Présentation de la collection « Histoire nouvelle de l’Europe » aux éditions Nouveau Monde en coopération avec la Maison de l’Europe le 23 mai 2017 à 18h30.

Table ronde avec :
– Eric Bussière (université Paris-Sorbonne),
– Oliver Dard (université Paris-Sorbonne),
– Catherine Horel (CNRS) et
– Léonard Laborie (CNRS),

Repenser l’histoire de l’Europe aujourd’hui est un devoir de l’historien face à la crise que traverse actuellement l’Union européenne. Une importante équipe de chercheurs français et européens répond à ce besoin en inscrivant le projet européen actuel dans le temps de long de l’histoire. Pour ce faire, elle rompt avec des récits bien connus dans des domaines tels que la guerre, la politique ou la civilisation matérielle.

Au cours de ces deux derniers siècles, l’Europe a été un continent déchiré par des guerres. Si longtemps l’affirmation « seuls les vainqueurs écrivent l’histoire » a prévalu, repenser l’histoire de l’Europe c’est aussi donner la parole aux vaincus.

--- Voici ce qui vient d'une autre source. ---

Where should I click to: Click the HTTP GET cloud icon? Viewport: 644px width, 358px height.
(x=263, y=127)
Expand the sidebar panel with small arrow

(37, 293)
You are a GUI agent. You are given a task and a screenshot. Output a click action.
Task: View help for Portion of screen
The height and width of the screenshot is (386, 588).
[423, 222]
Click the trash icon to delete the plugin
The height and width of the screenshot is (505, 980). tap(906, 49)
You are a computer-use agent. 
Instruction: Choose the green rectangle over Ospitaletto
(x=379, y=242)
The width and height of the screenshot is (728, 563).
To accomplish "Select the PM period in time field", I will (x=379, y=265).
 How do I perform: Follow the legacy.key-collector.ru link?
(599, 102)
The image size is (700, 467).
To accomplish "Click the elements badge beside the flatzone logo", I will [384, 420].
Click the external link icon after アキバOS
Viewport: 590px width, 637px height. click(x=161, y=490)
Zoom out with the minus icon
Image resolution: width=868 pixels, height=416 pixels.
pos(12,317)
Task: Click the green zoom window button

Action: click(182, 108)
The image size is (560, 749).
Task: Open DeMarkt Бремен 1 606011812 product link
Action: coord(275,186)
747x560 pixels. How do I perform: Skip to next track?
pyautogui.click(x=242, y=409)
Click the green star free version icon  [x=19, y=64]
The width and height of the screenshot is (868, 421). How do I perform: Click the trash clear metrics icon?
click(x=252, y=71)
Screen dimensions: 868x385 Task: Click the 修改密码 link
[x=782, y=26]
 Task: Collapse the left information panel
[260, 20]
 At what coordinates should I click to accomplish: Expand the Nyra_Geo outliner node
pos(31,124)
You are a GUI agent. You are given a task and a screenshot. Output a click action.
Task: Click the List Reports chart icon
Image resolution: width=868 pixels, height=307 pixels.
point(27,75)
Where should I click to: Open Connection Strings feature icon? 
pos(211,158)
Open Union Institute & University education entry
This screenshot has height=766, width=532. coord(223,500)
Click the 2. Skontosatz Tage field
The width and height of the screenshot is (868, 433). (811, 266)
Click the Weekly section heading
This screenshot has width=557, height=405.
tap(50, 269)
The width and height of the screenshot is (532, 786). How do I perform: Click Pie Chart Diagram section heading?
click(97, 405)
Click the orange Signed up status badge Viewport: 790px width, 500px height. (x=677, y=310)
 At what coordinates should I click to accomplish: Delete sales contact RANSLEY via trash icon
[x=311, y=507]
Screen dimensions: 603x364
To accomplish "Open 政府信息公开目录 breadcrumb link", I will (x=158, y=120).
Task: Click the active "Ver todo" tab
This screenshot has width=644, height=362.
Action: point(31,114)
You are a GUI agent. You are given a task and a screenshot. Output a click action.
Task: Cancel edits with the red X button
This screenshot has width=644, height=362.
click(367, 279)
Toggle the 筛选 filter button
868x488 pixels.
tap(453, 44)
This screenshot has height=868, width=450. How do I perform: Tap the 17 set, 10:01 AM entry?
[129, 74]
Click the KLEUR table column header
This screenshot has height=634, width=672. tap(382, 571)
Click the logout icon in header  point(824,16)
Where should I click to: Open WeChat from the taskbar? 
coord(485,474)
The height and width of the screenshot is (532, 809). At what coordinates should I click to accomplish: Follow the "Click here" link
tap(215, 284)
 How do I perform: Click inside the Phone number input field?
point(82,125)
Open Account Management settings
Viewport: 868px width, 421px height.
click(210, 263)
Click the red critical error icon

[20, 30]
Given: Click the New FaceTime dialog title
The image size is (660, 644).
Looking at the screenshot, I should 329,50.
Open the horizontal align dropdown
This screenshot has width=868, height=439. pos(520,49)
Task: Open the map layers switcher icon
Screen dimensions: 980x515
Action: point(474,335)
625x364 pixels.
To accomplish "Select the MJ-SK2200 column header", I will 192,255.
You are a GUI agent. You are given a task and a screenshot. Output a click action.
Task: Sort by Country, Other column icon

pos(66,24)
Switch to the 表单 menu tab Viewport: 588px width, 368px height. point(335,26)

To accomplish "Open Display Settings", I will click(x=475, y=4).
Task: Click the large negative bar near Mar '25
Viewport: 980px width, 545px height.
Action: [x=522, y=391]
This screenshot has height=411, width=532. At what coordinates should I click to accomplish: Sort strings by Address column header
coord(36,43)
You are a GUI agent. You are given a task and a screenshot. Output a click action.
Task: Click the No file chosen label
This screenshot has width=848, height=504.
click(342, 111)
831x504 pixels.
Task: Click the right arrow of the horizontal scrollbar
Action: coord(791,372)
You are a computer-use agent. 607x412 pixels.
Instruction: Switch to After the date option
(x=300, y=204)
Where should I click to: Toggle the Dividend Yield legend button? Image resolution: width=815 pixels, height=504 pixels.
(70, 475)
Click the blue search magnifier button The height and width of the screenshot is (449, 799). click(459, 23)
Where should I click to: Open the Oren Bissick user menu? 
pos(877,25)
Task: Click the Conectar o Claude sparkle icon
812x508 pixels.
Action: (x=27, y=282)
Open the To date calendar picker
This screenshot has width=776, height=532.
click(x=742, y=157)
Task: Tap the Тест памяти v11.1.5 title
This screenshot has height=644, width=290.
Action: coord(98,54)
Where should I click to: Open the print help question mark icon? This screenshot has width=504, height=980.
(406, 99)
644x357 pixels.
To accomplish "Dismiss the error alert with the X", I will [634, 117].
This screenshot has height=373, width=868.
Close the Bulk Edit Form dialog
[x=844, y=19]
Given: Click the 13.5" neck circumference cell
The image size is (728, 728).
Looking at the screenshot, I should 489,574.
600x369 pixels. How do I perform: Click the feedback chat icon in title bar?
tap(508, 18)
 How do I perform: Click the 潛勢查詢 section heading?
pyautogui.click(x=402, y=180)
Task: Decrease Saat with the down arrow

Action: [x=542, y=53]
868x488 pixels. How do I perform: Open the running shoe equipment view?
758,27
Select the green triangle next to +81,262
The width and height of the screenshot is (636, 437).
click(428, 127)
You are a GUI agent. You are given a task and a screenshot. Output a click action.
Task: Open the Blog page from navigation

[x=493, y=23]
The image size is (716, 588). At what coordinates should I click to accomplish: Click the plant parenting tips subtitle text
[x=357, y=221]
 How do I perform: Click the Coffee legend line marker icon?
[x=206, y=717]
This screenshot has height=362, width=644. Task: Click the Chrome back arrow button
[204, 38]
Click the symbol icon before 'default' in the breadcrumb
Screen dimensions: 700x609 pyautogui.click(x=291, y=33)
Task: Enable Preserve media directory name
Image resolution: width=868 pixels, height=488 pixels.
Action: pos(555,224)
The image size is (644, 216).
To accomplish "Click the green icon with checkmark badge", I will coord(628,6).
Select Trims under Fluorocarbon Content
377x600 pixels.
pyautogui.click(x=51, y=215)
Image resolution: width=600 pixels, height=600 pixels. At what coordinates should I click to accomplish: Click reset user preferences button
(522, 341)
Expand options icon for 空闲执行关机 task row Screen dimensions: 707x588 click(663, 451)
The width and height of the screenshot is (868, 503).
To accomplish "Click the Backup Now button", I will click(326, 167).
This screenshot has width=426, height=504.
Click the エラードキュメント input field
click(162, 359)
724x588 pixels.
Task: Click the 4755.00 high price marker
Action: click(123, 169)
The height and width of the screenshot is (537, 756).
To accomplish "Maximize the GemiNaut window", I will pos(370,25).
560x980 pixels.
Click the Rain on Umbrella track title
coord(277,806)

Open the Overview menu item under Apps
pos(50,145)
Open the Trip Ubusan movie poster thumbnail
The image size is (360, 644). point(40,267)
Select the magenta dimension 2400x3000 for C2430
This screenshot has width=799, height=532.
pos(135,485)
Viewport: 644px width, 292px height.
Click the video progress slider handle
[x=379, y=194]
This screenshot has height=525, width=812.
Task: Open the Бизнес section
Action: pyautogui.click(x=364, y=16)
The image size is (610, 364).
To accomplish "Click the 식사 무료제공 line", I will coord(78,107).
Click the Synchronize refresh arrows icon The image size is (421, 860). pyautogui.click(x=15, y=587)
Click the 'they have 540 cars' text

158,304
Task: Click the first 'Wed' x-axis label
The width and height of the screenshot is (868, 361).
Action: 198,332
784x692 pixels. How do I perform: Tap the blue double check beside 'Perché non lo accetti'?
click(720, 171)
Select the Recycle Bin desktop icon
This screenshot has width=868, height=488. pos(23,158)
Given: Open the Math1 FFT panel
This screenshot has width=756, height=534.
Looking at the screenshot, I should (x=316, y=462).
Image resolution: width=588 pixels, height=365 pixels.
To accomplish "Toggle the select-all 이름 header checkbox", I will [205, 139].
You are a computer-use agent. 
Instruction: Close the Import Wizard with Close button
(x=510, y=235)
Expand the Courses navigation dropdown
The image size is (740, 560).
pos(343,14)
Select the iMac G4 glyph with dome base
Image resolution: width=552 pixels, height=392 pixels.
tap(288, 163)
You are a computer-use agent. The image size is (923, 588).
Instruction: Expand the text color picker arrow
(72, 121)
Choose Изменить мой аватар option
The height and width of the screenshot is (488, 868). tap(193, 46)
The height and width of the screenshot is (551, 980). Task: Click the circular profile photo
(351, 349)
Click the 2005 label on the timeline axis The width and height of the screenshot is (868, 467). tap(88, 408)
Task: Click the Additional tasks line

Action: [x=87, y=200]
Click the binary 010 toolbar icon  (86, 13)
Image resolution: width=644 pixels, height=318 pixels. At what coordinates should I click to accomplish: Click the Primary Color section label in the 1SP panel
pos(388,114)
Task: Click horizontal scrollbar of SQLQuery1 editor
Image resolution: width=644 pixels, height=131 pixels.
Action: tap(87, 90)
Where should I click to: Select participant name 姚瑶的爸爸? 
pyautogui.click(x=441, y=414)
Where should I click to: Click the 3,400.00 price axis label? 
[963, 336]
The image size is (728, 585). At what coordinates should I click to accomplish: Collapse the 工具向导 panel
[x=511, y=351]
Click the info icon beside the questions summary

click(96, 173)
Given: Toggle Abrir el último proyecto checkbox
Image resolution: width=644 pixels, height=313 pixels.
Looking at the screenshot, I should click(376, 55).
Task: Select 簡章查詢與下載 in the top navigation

Leurs récits, leur mémoire et leurs expériences ont largement contribué à forger l’Europe actuelle.

Pour rompre avec les cadres chronologiques et géographiques habituels de l’histoire politique de l’Europe, il a fallu se pencher sur l’histoire des internationales politiques. Une telle approche permet de s’interroger sur la création d’un espace public et politique et sur les images et les débats qui le parcourent ou bien sur le sentiment de complot si répandu dans nos sociétés.

Et si l’Europe était avant tout le résultat d’une civilisation matérielle? Quels en seraient les géographies, les chronologies, les acteurs, les processus historiques ? Parmi ces derniers, quelle place accorder aux transitions technologiques, dont aujourd’hui l’Union européenne se veut la championne?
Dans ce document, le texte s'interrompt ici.